──────── DOCUMENT EXTRACT

B. Assumed Company Options shall have the meaning set forth in the Business Combination Agreement.
C. Assumed Company RSUs shall have the meaning set forth in the Business Combination Agreement.
D. Award shall mean any of the following awards authorized for issuance or grant under the Plan: options, stock appreciation rights, stock awards, restricted stock units, dividend equivalents and other awards.
E. Award Agreement shall mean the written agreement(s) between the Company and the Participant evidencing a particular Award made to that individual under the Plan, as such agreement(s) may be in effect from time to time.
F. Board shall mean the Company’s Board of Directors.
G. Business Combination Agreement shall mean that certain Business Combination Agreement, dated November 2, 2023, by and among the Company, Gibraltar Merger Sub Inc., and GCT Semiconductor, Inc.
H. Cause shall, with respect to each Award made under the Plan, be defined in accordance with the following provisions:
(i) Cause shall have the meaning assigned to such term in the Award Agreement for the Award or in any other agreement incorporated by reference into the Award Agreement for purposes of defining such term.
(ii) In the absence of any other Cause definition in the Award Agreement for a particular Award (or in any other agreement incorporated by reference into the Award Agreement), an individual’s termination of Service shall be deemed to be for Cause if such termination occurs, in the Company’s good faith belief, by reason of the person’s (i) commission of any act of fraud, embezzlement, theft, dishonesty, sexual harassment, or other conduct involving moral turpitude; (ii) conviction of, or a plea of “guilty” or “no contest” to, any felony under the laws of the United States or any state thereof; (iii) refusal or failure to comply in any material respect with any written policies or procedures of the Company (including, without limitation, the Company’s anti-discrimination and harassment policies and the Company’s drug and alcohol policy), or the written policies, for which such person was on notice, of any Parent, Subsidiary, or the Board; (iv) engagement in an act of gross negligence or willful misconduct in fulfilling such person’s job duties for the Company; (v) material breach of any written agreements with the Company; (vi) unauthorized use, disclosure, or misappropriation by such person of confidential information or trade secrets of the Company (or any Parent or Subsidiary); or (vii) any gross negligence or misconduct that has a material adverse effect on the business or affairs of the Company (or any Parent or Subsidiary).

────────────────
──────── EXCERPTED DATA

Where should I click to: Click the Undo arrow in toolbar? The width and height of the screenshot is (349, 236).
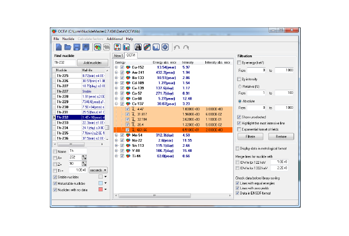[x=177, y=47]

────────────────
──────── EXCERPTED DATA

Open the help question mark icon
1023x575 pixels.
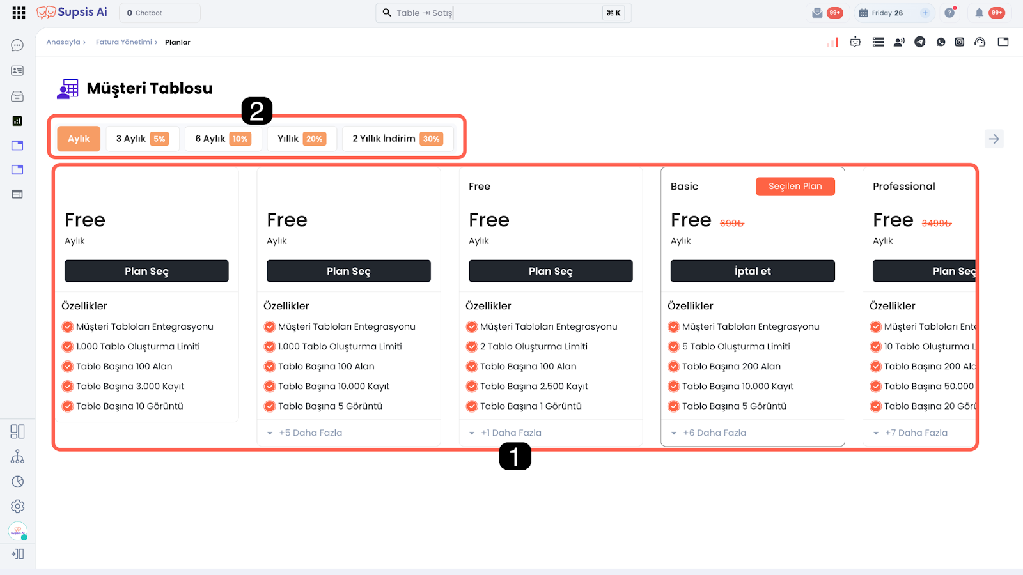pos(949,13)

────────────────
──────── EXCERPTED DATA

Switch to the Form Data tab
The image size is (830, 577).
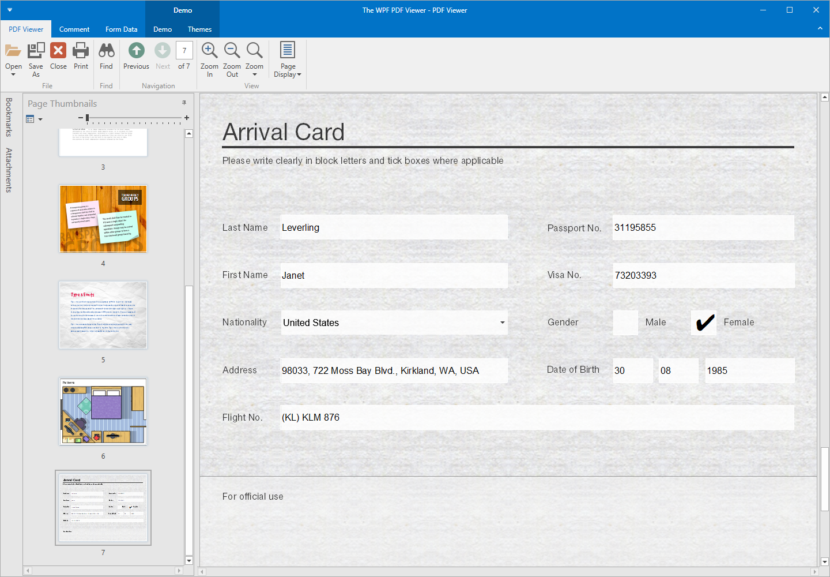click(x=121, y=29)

────────────────

CHALLENGE A: In the plan definitions above, what date is given for the Business Combination Agreement?
CHALLENGE B: Retype the plan definitions above from "C. Assumed Company" to "GCT Semiconductor, Inc.".
CHALLENGE C: Check each statement against the plan definitions above and answer yes or no for each, quoting the words that decide it: (i) The Board is the Company's Board of Directors. (ii) An Award Agreement may be an oral agreement between the Company and the Participant. (iii) Dividend equivalents are among the awards that may be granted under the Plan.

OUTPUT A: November 2, 2023

OUTPUT B:
C. Assumed Company RSUs shall have the meaning set forth in the Business Combination Agreement.
D. Award shall mean any of the following awards authorized for issuance or grant under the Plan: options, stock appreciation rights, stock awards, restricted stock units, dividend equivalents and other awards.
E. Award Agreement shall mean the written agreement(s) between the Company and the Participant evidencing a particular Award made to that individual under the Plan, as such agreement(s) may be in effect from time to time.
F. Board shall mean the Company’s Board of Directors.
G. Business Combination Agreement shall mean that certain Business Combination Agreement, dated November 2, 2023, by and among the Company, Gibraltar Merger Sub Inc., and GCT Semiconductor, Inc.

OUTPUT C:
(i) Yes: "Board shall mean the Company’s Board of Directors."
(ii) No: "Award Agreement shall mean the written agreement(s) between the Company and the Participant"
(iii) Yes: "options, stock appreciation rights, stock awards, restricted stock units, dividend equivalents and other awards"